:: TASKS FOR THIS EXERCISE ::
A. Please print the comment thread on tariffs and manufacturing from "Or make it profitable" to "a good idea?".
B. In the comment thread on tariffs and manufacturing, why does one commenter object to taxing manufactured imports? Answer in one to three sentences.
C. Go on with the comment thread on tariffs and manufacturing from its last line.

:: DOCUMENT EXTRACT ::
-- Opening Marker --
Maybe she should have been more explicit - and I'm not trying to say that the article's good material for HN - but she did at least touch on most of those points.


If a monopoly is hard-won and not being abused, what's the problem?


Or make it profitable to build shit in this country again. If you taxed the hell out of manufactured imports, and loosened up the regulations that are choking US businesses to death, you'd have less meth-and-fentanyl scourged abandoned mill towns.


If you tax the hell out of manufactured imports, you hurt our best businesses and drive up prices on everything for everyone. You really think you can force Apple to build iPhones in the US for twice the cost that Samsung will build Galaxys in Asia for? Do you think US iOS developers are going to still make $20B a year after you do it? Do you think bringing minimum wage manufacturing jobs back to america is a good idea?

This is the kind of big government republicanism that is killing the party. Import tariffs benefit to benefit a few rich corporations and key donors, and screw everyone else. Frame it as a return to the "good old days" that never existed like you remembered. Taft-Hartley existed in those days, and it was a terrible time.


> You really think you can force Apple to build iPhones in the US for twice the cost that Samsung will build Galaxys in Asia for?
-- Closing Marker --
:: Pixel coordinate grounding data ::
-- Opening Marker --
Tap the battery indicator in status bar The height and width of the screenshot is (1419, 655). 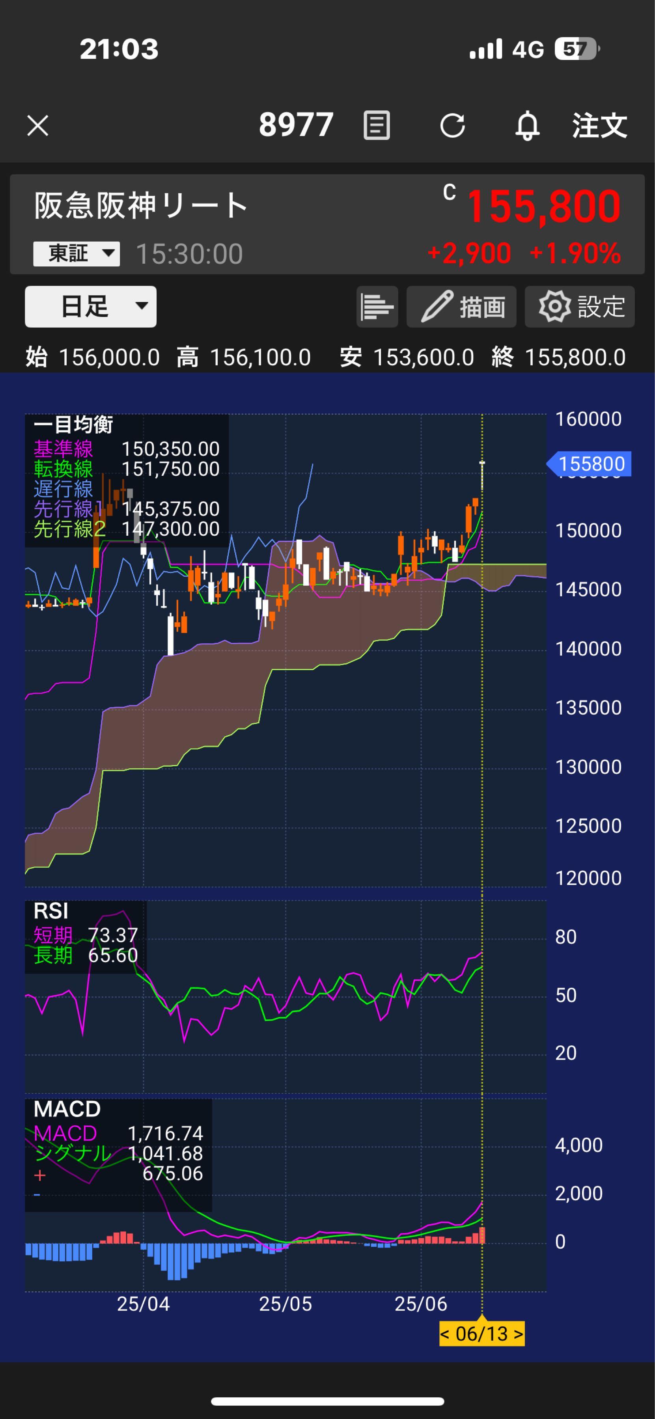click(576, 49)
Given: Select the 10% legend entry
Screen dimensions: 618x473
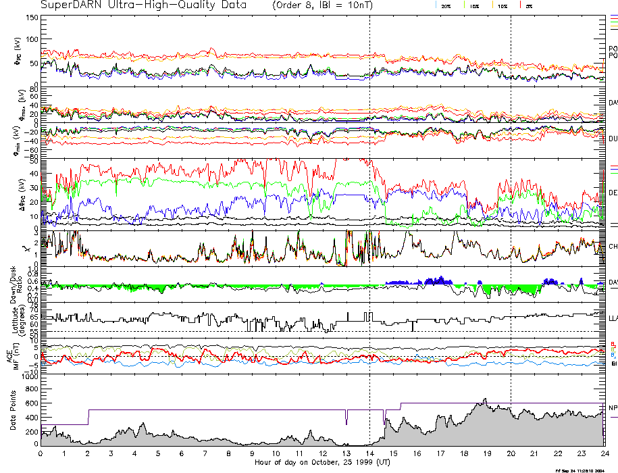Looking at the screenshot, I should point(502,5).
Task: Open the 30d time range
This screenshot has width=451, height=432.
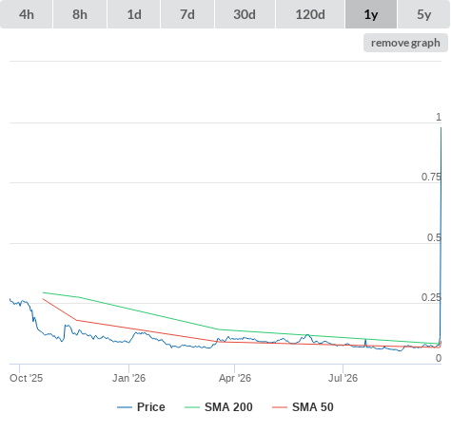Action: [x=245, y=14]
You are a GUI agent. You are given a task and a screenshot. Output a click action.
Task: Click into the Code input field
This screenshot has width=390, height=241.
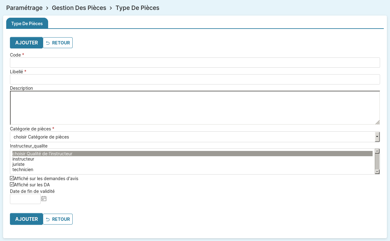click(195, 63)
-- Closing Marker --
-- Opening Marker --
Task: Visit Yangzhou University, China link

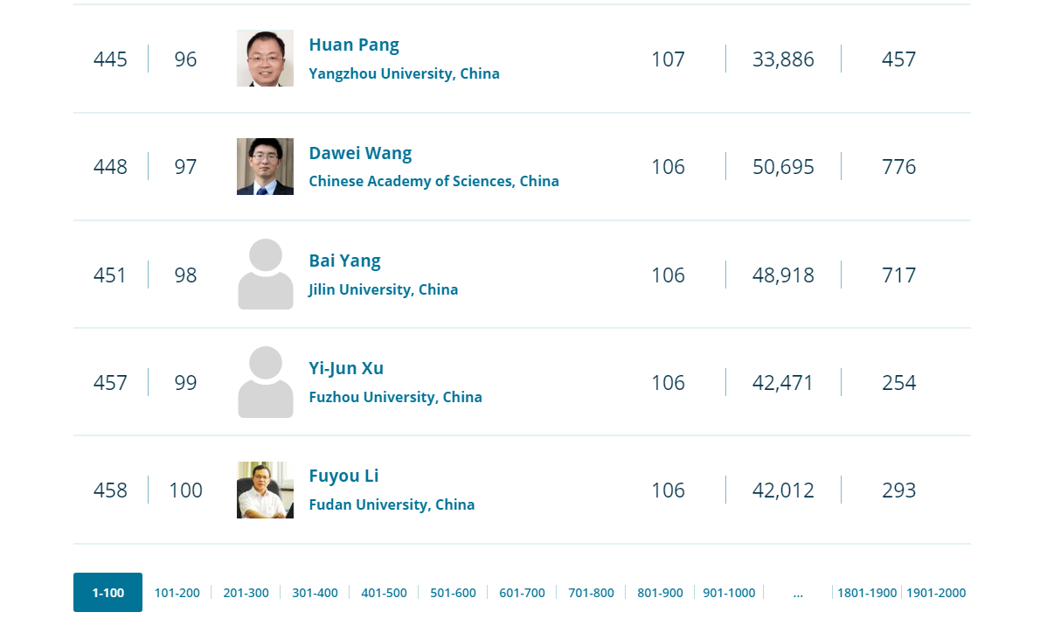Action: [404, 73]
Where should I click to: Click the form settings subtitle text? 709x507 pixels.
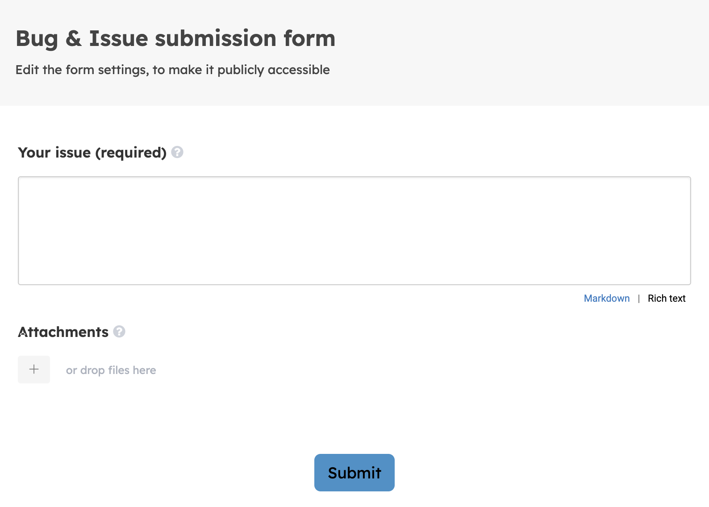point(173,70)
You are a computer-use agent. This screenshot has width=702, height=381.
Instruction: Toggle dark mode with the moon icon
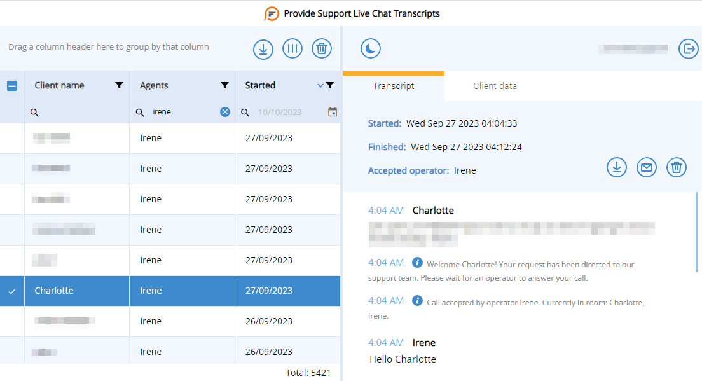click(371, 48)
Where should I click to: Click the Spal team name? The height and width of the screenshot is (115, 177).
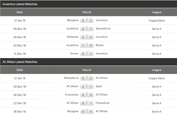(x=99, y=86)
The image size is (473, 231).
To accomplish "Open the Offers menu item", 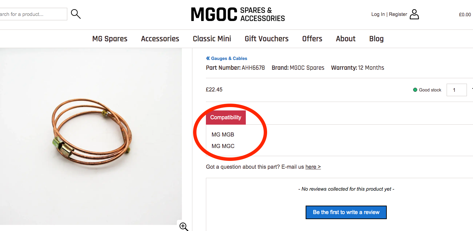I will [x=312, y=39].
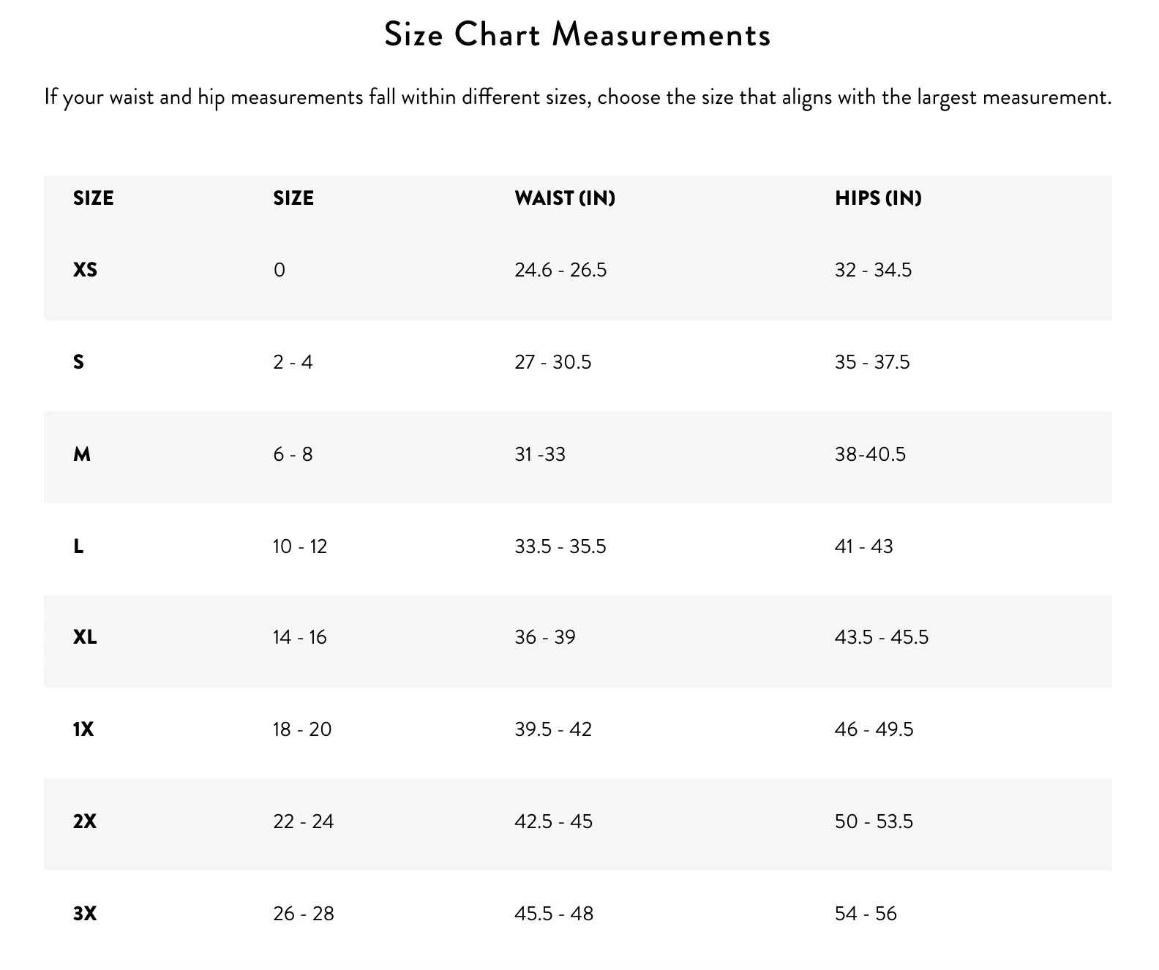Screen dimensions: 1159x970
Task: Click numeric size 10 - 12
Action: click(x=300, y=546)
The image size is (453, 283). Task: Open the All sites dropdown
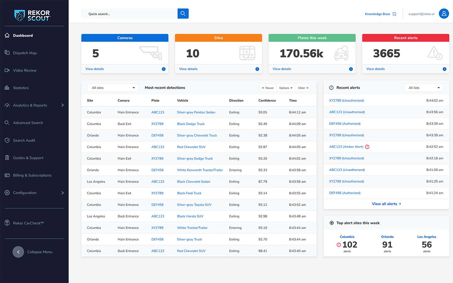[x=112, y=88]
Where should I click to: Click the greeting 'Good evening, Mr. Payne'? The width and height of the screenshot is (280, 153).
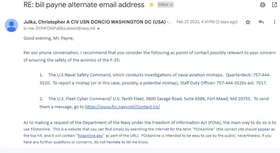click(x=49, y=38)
-- Closing Marker --
-- Opening Marker --
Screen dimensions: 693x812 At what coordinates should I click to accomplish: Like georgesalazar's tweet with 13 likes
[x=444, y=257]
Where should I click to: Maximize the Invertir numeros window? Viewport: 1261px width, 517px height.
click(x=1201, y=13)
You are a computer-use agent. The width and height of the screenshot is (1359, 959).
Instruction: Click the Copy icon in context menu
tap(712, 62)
-- Closing Marker --
:: ANSWERS PER TASK ::
A.
Or make it profitable to build shit in this country again. If you taxed the hell out of manufactured imports, and loosened up the regulations that are choking US businesses to death, you'd have less meth-and-fentanyl scourged abandoned mill towns.


If you tax the hell out of manufactured imports, you hurt our best businesses and drive up prices on everything for everyone. You really think you can force Apple to build iPhones in the US for twice the cost that Samsung will build Galaxys in Asia for? Do you think US iOS developers are going to still make $20B a year after you do it? Do you think bringing minimum wage manufacturing jobs back to america is a good idea?

B. Taxing manufactured imports would hurt the best businesses and drive up prices on everything for everyone. The commenter also says import tariffs benefit a few rich corporations and key donors and screw everyone else.

C.
Boohoo, thay might have half their markup eaten up if they built them someplace that doesn't have to have suicide nets underneath the windows of the factory.


Which specific regulations do you think are choking US businesses to death? I see a lot of handwaving about oppressive regulation, but I don't see anything careful cost-benefit discussion of which regulations are oppressive.


You've never worked in a blue-collar industry, then. It's a death by 1000 cuts. When your workers are frustrated by the amount of red tape and regulation surrounding their day to day work tasks, something is wrong.


Every factory, the explanation hours for the kindergarden- do not jump, do use the stairwell rails, do read all the rules, do not use the robots for rodeo.

And if you complain about the stupidness of regulations, the responsibility shysters barricading proclaim you hysteric or careless. My personal favorite is lumber-work, where in some of the heavy duty protection equipment you are supposed to wear is so heavy, people make exhausted stupid mistakes and get injured because of the security measure. Example references the Kevlar jackets and trousers- lately partially replaced by lighter plastic protection gear. The worst part is - some regulations introduce routine- and routine kills.

There are good examples, like the Japanese railroad signal system though, so its not all bad.


Land use planning, eminent domain, employee regulations, tax regulations, etc, etc, etc. Where do you want to start?


Eminent domain is killing businesses? In rural areas? How so?


This is essentially Trump's plan, which has had a hard time finding anyone in the field of economics to back it.

Can you point to anyone who has qualifications beyond being a pundit that believes that things would work out as you say?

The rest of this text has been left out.